A bounce is a response from a mail server or mailbox provider informing  sender or sending mail server that an email wasn’t delivered. When an email bounces, it didn’t reach to the recipient’s inbox instead, the mailbox provider returned it to the sender with an error message.

Please note that there are some bounces that you can fix, while there are others that cannot be fixed. Please be sure to check the spelling of the email address to ensure there are no typos.

Bounces are divided in two categories:

  1. Hard bounces
  2. Soft bounces

Hard Bounce

A permanent failure where an email server will not try to send the email, until resolved.

  1. Bad-domain: the domain of the email address (for example ‘@example.com’) is not valid. In this case, domain must be checked for validity as well as typo errors.
  2. Bad-mailbox: the email address doesn’t exist on the server. Either mailbox doesn’t exist, or a typing error has been made by sender.
  3. Inactive-mailbox: the email address used to exist but has become deactivated, mailbox has been deactivated or removed.
  4. Invalid-sender: the receiving domain does not like the IP or domain sending the email. Sender is either marked in a blocklist or has previously been marked as spam sender from various mail service providers.
  5. Policy-related: a catch-all category, often indicating the sender is on a blacklist or any other policy set on recipient server side.
  6. Relaying-issues: Sender email is not allowed from a sending server. Sender email needs to be authenticated from parent mail service.

If your email bounces due to bad or inactive mailbox, communicate with your contact on other channels to update the email address. 

Soft Bounce

A transient failure where an email server will try to send email after current delivery failure.

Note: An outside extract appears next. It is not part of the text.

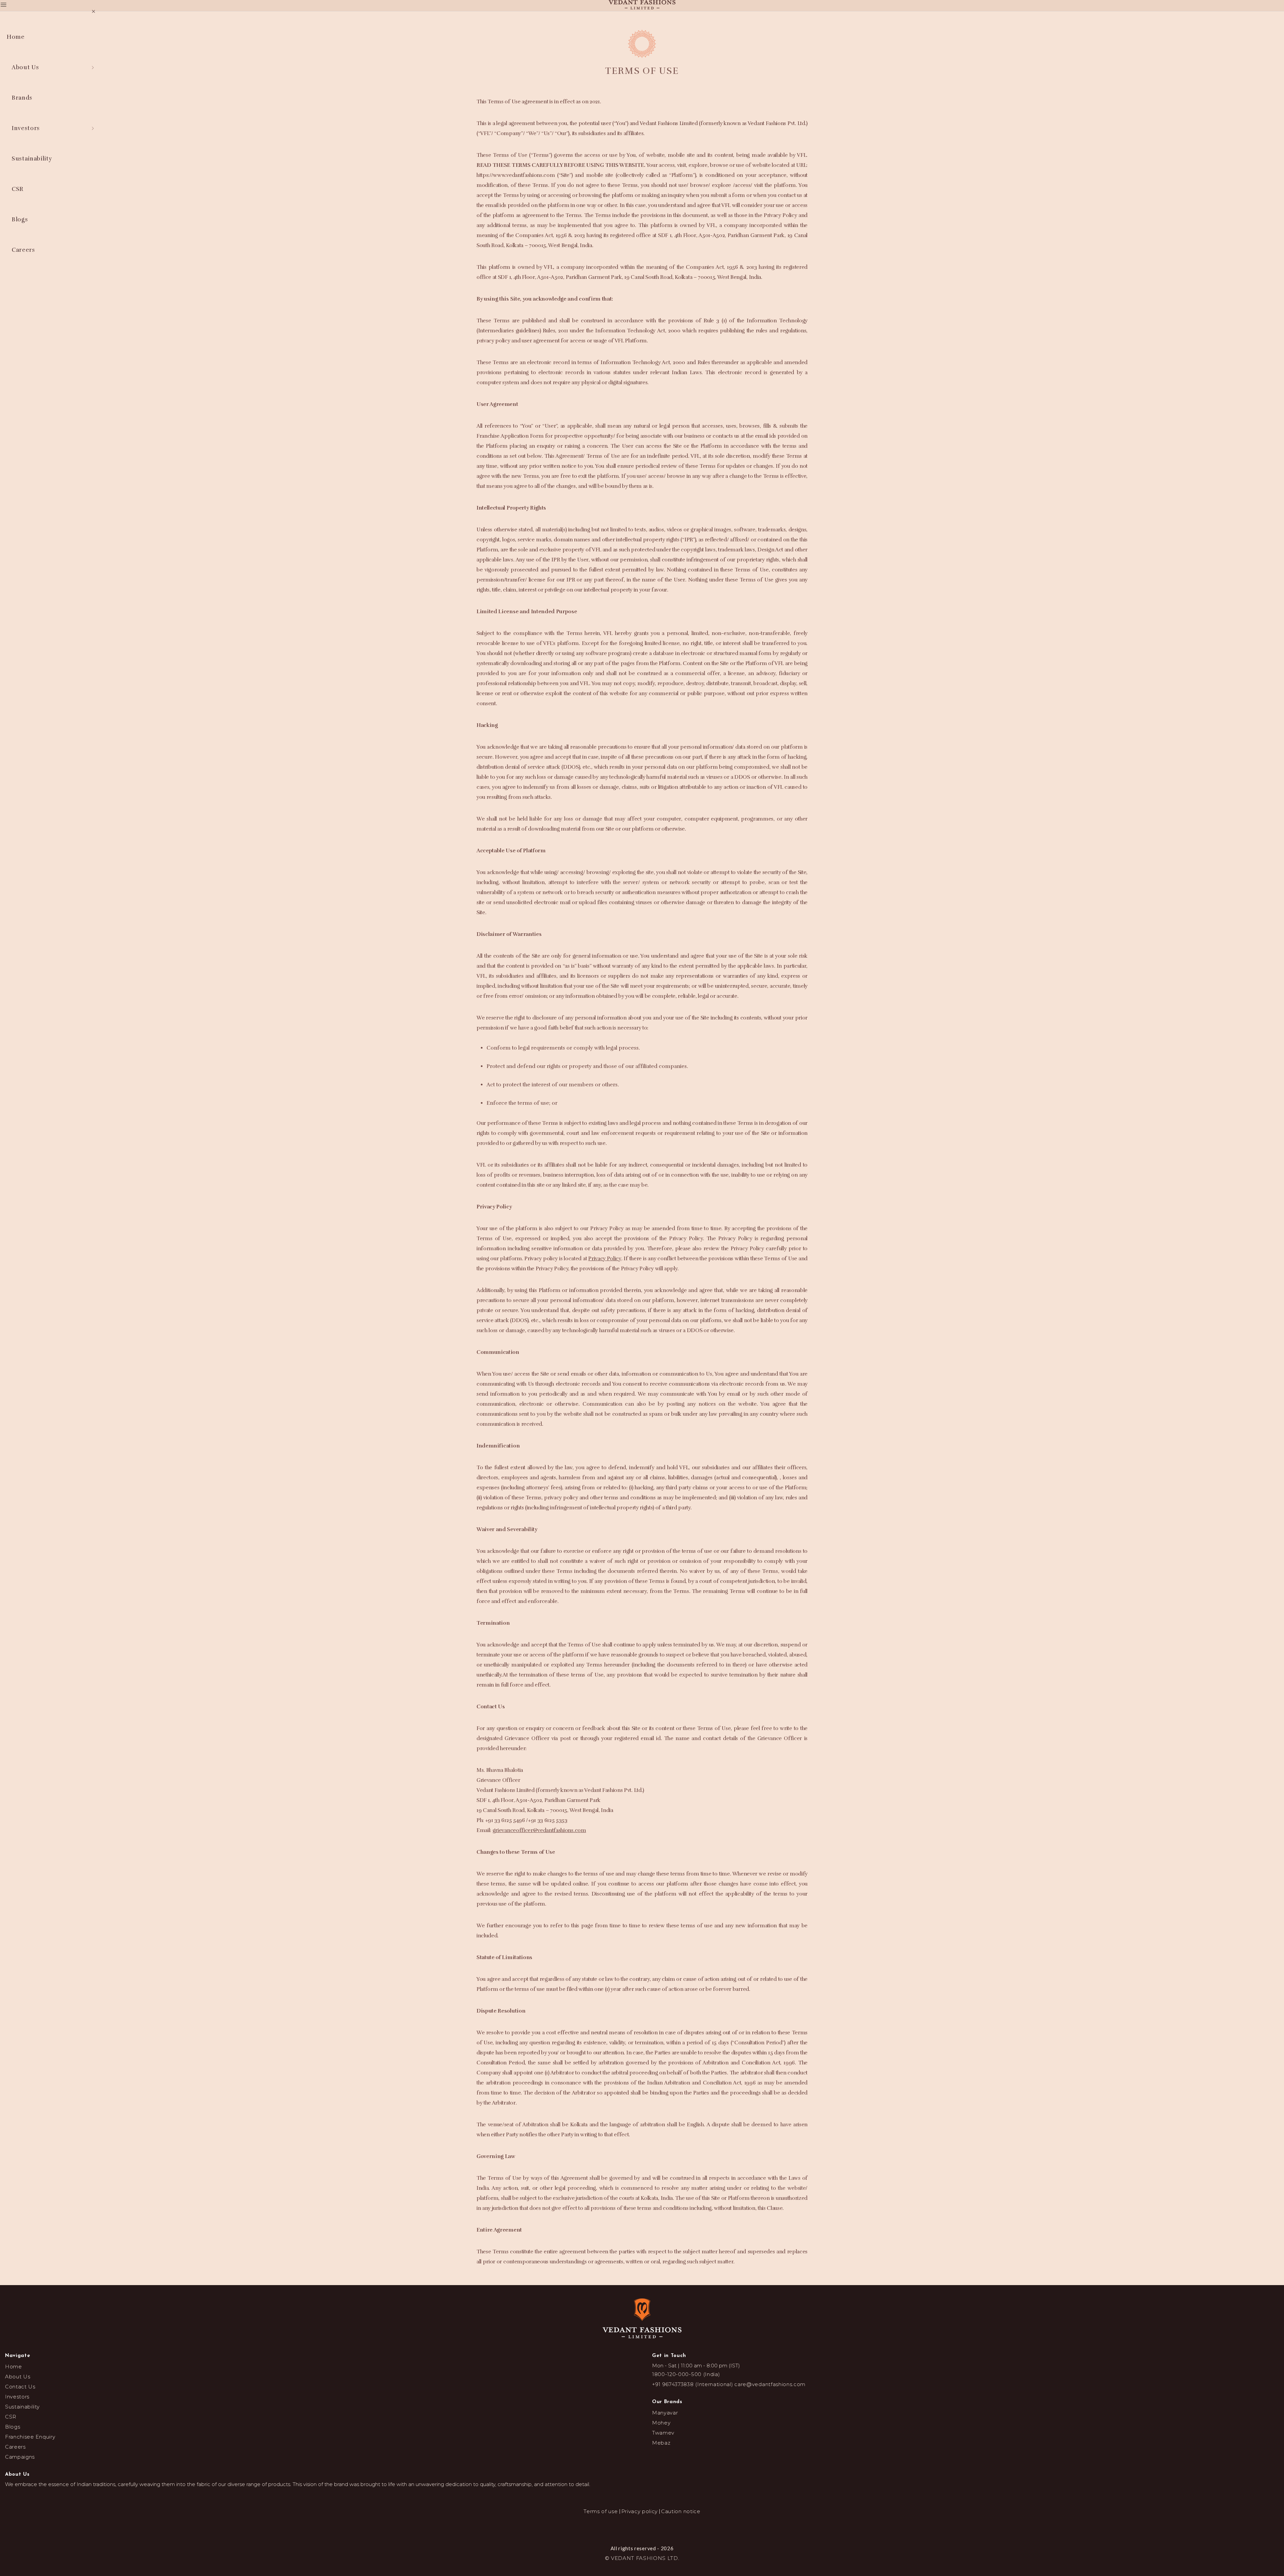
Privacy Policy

  1. Mailbox is full: All mail providers limit mailbox size to a certain point. Gmail, for example, gives its users 15GB of free storage while Yahoo! provides their users with 1TB of storage space. Microsoft has a limit for outlook users 15 to 20GB and Microsoft 365 user has 50GB. Once a user hits the limit, their mail provider won’t accept new messages and messages will bounce.
  2. Delays or temporary issues on the receiver side: This happens when recipient mail server is receiving a heavy load of traffic that can prevent emails from getting delivered. This bounce tells us that messages are not being accepted right now but might have success delivering this same message after multiple retries. Mail servers retry to send email automatically based on their retry settings.
  3. Content-related soft bounces: Recipient server might choose to bounce individual emails if your content looks suspicious. An immediate action should be taken on this error, as this can lead to permanent blockage of sender & sending IP.
  4. Spam or reputation-related soft bounces: In addition to email content, recipient servers or mail providers use other tools to decide whether you’re a trustworthy sender. If they’re suspicious of your sending reputation, they might decide to bounce your emails.
  5. Routing errors: The connection between sender and recipient mail servers got disconnected before the emails were delivered, or any network related errors fall in this category.

 

 If your email bounces due to content or spam-related issues, review the campaign content and links; refine with more subtle calls to action. You can also ask the contact to add you to their safe senders list or add your email address to their contacts.